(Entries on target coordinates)
+++
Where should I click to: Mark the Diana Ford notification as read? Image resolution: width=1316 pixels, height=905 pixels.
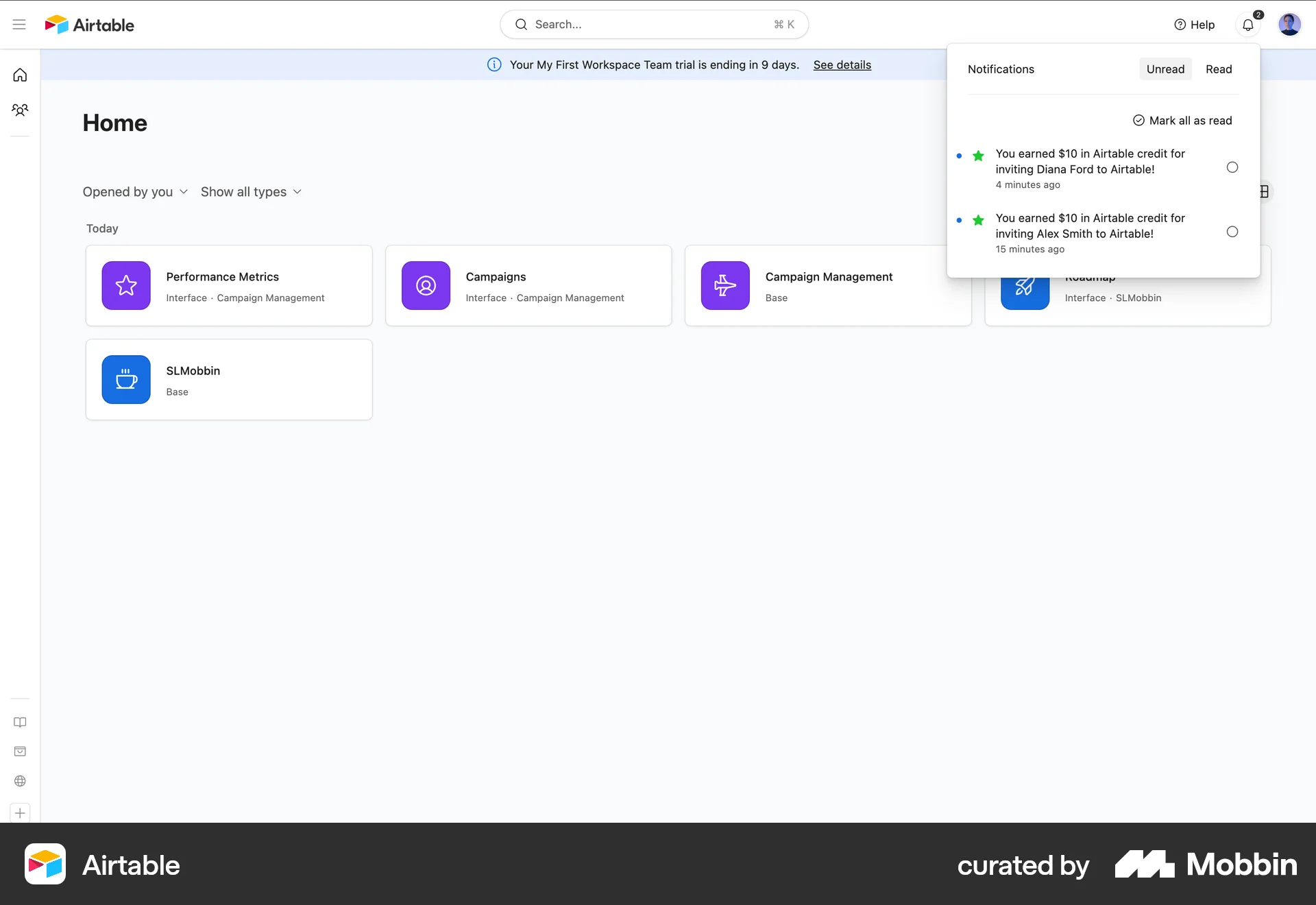point(1232,167)
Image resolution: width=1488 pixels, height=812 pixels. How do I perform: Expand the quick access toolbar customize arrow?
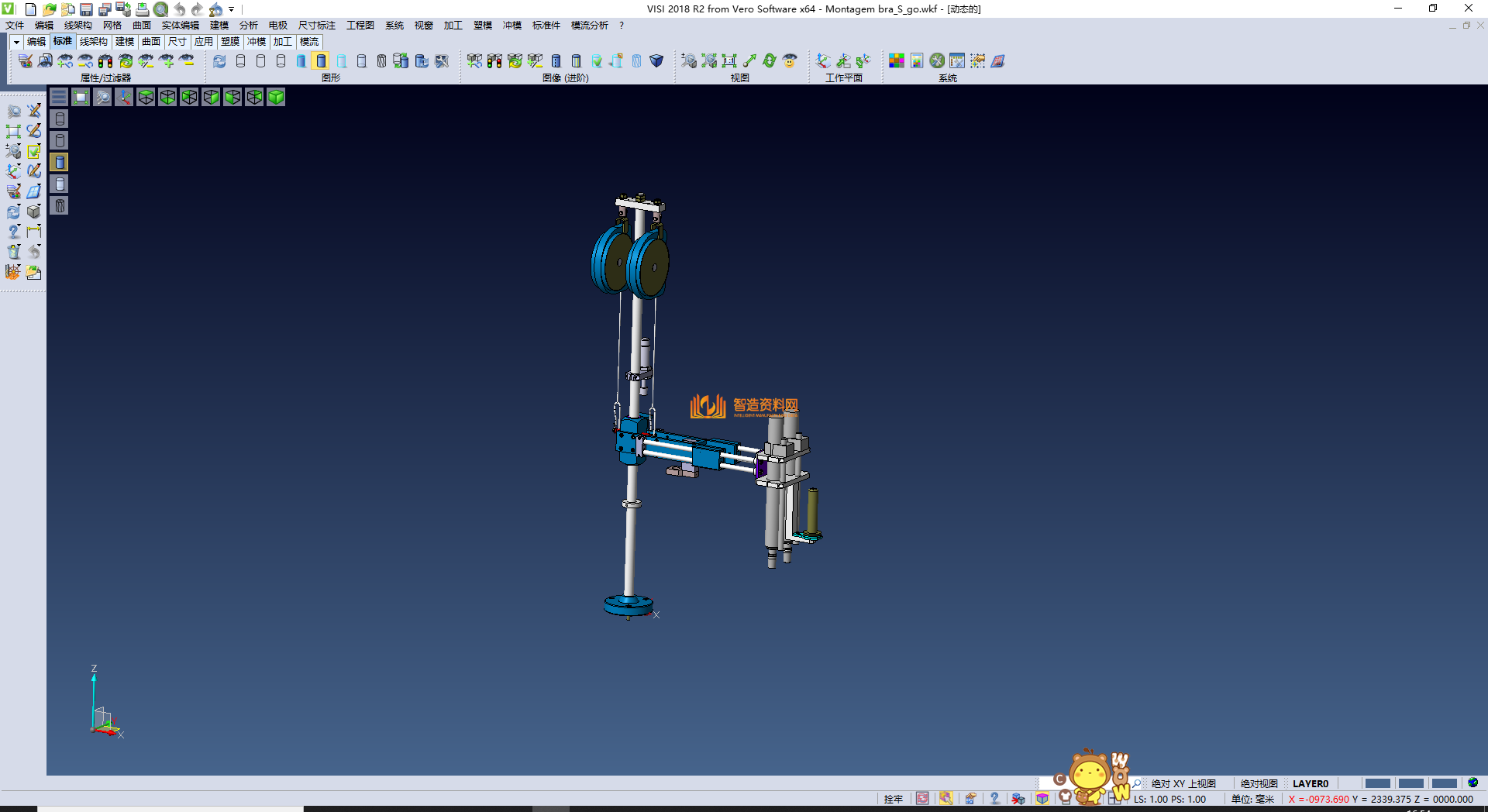click(231, 10)
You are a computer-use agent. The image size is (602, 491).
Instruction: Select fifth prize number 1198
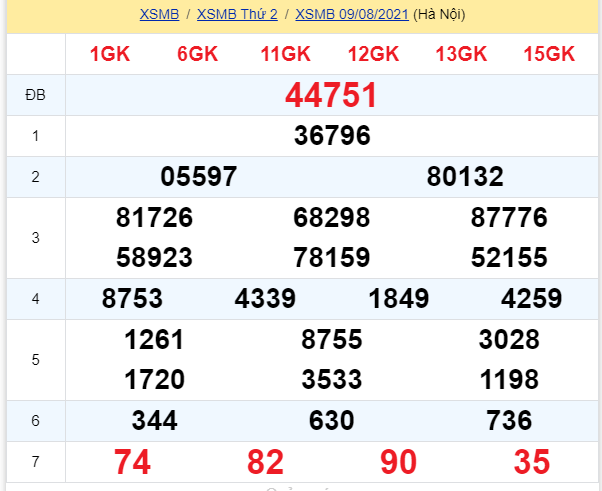[x=509, y=380]
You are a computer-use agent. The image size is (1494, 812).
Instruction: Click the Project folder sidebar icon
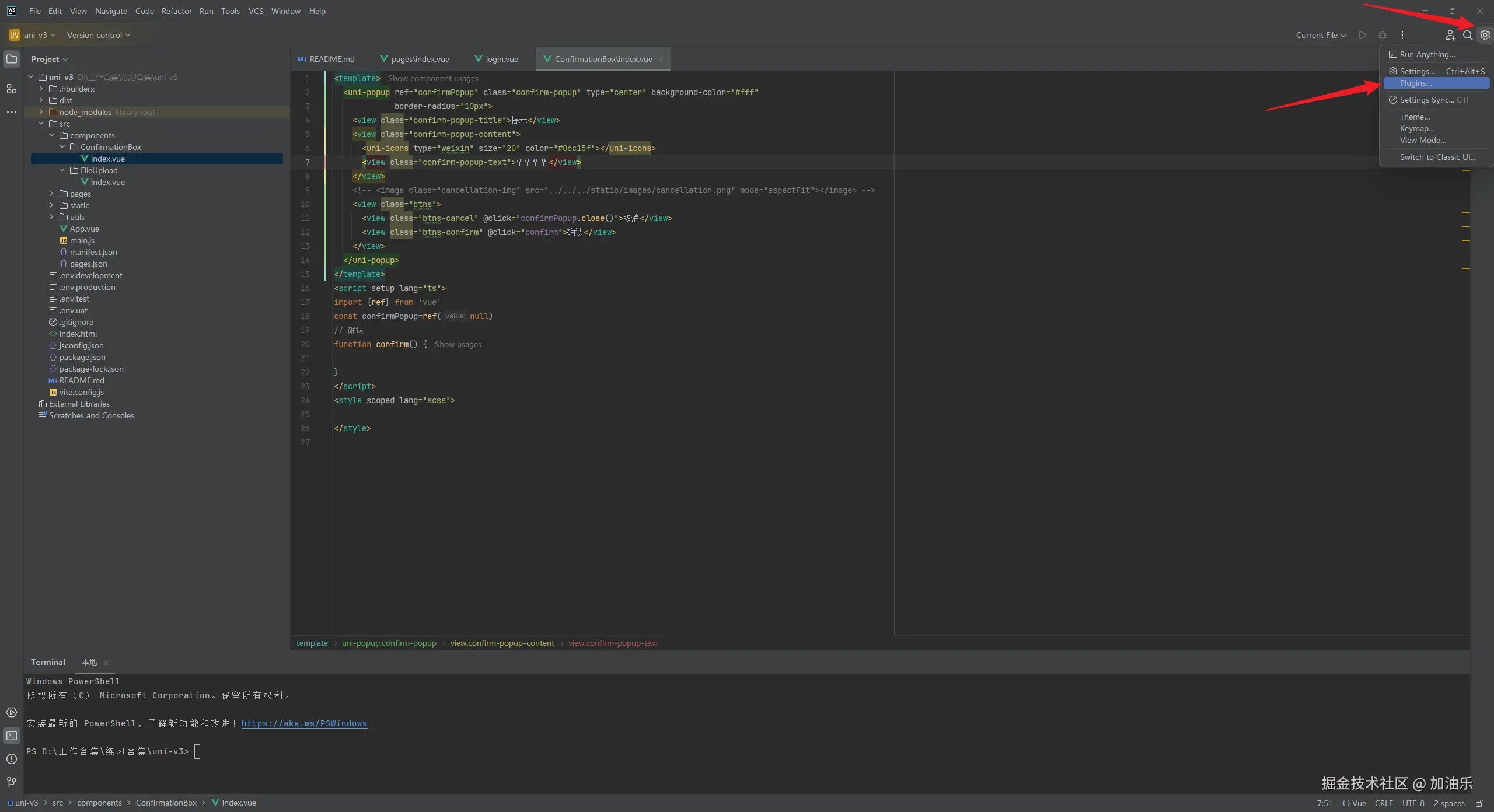tap(12, 59)
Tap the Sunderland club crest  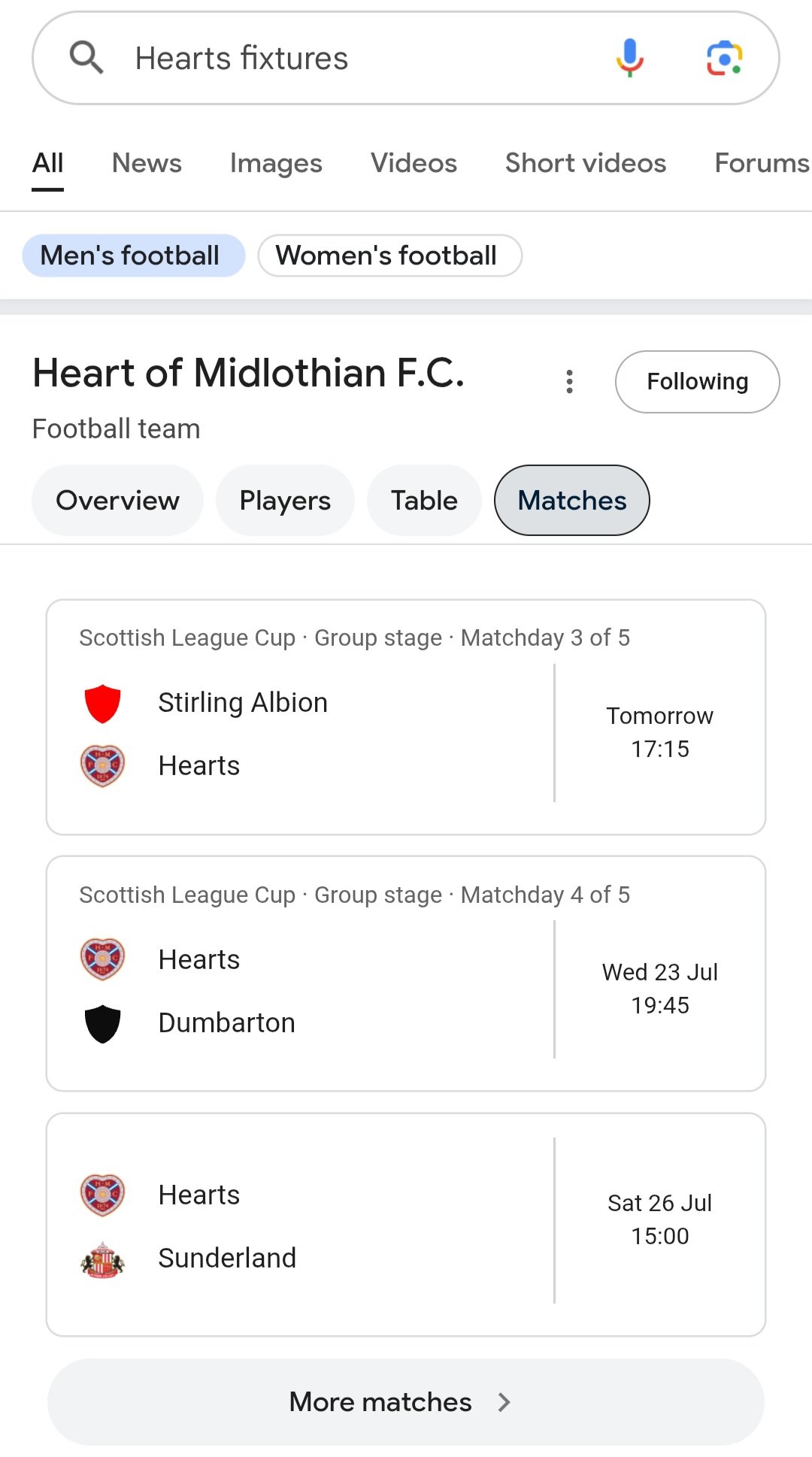point(102,1257)
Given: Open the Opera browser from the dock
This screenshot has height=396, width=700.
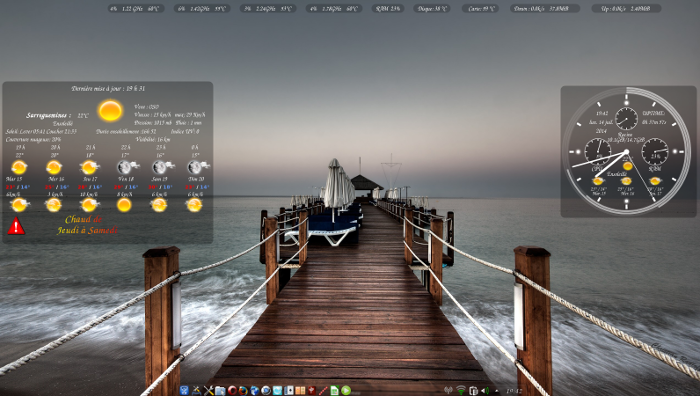Looking at the screenshot, I should [x=232, y=391].
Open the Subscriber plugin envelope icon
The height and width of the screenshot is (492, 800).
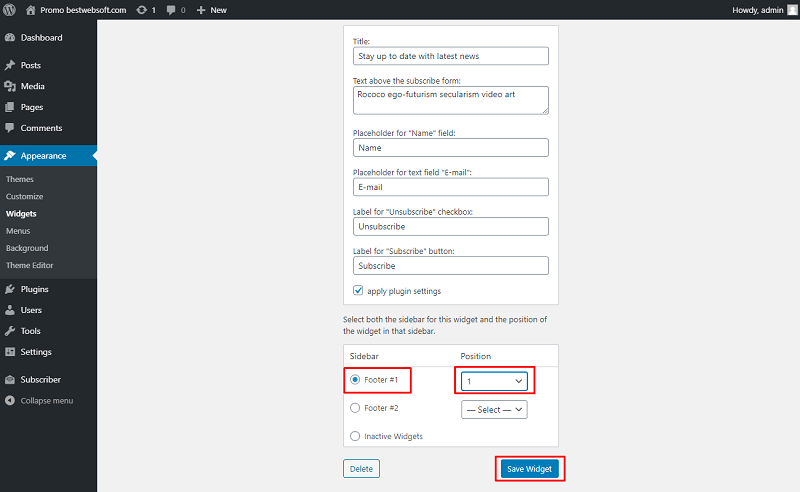[x=10, y=380]
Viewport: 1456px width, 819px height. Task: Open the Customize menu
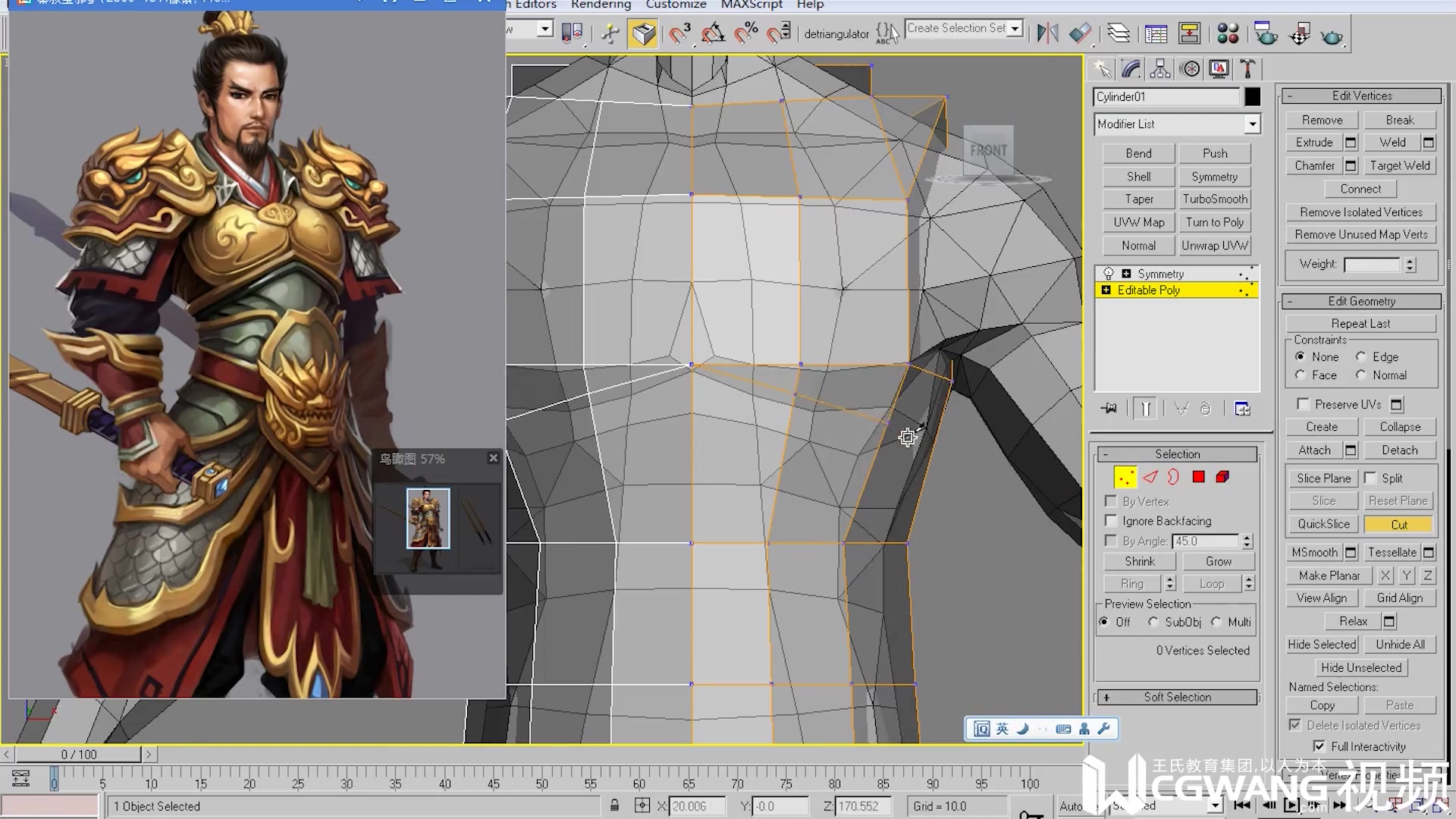pos(676,5)
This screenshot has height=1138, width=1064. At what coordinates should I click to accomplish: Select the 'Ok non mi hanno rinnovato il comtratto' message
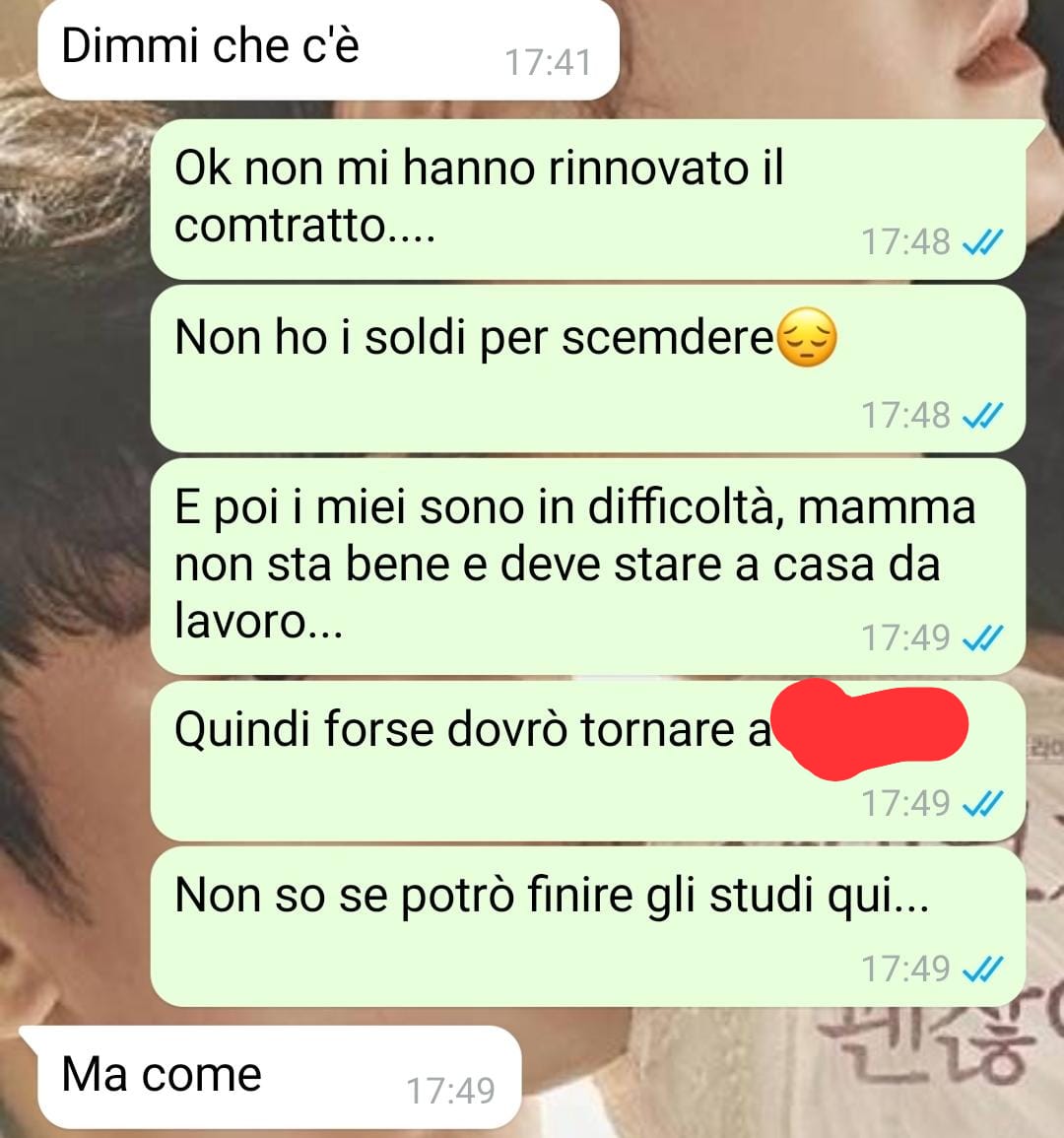click(x=588, y=199)
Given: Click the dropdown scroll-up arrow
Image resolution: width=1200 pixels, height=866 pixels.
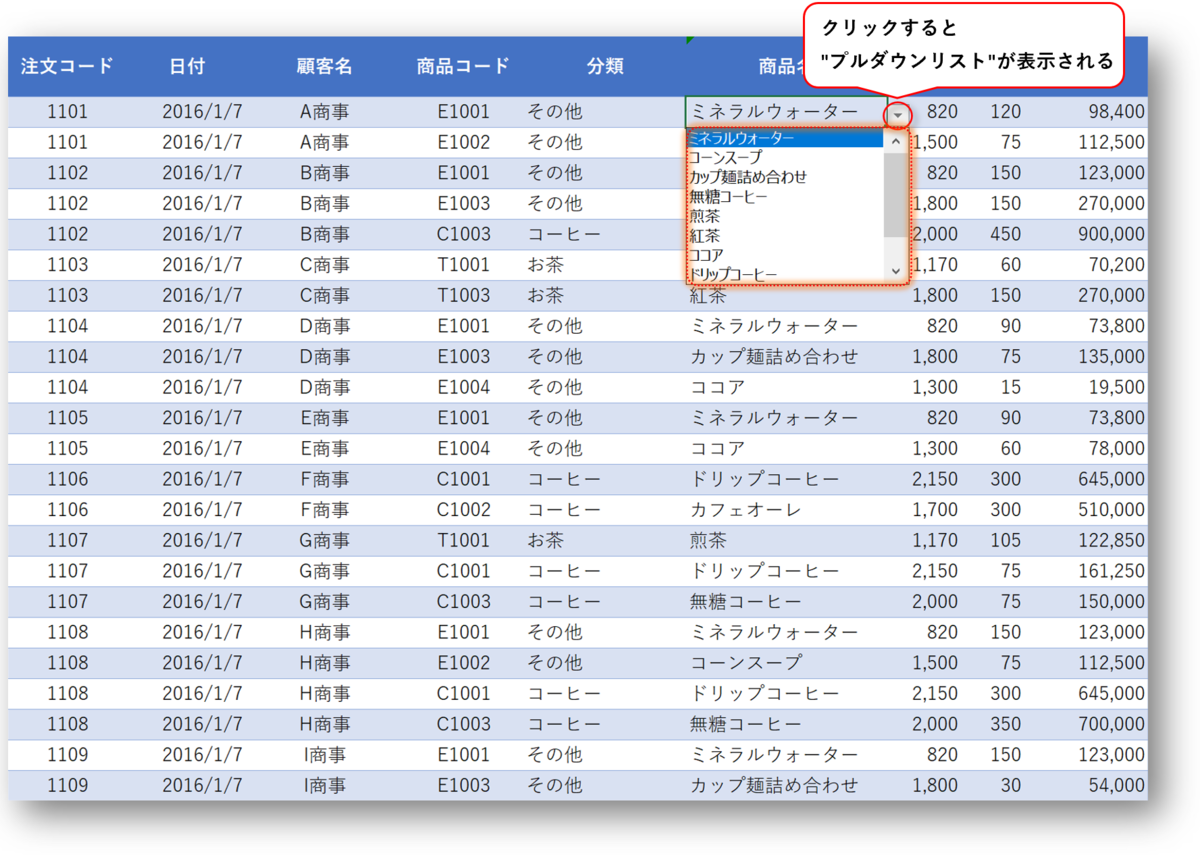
+++
* **SET EXERCISE**: Format everything from the line containing "Viewport: 1456px width, 819px" down to the end of the material as a JSON list of strings, one string per line, skipping blank lines. Leave the pictures out.

* **CORRECT OUTPUT**:
[
  "Viewport: 1456px width, 819px height. Task: Open the Customize menu",
  "pos(676,5)",
  "This screenshot has height=1138, width=1064. At what coordinates should I click to accomplish: Select the 'Ok non mi hanno rinnovato il comtratto' message",
  "click(x=588, y=199)",
  "Given: Click the dropdown scroll-up arrow",
  "Image resolution: width=1200 pixels, height=866 pixels."
]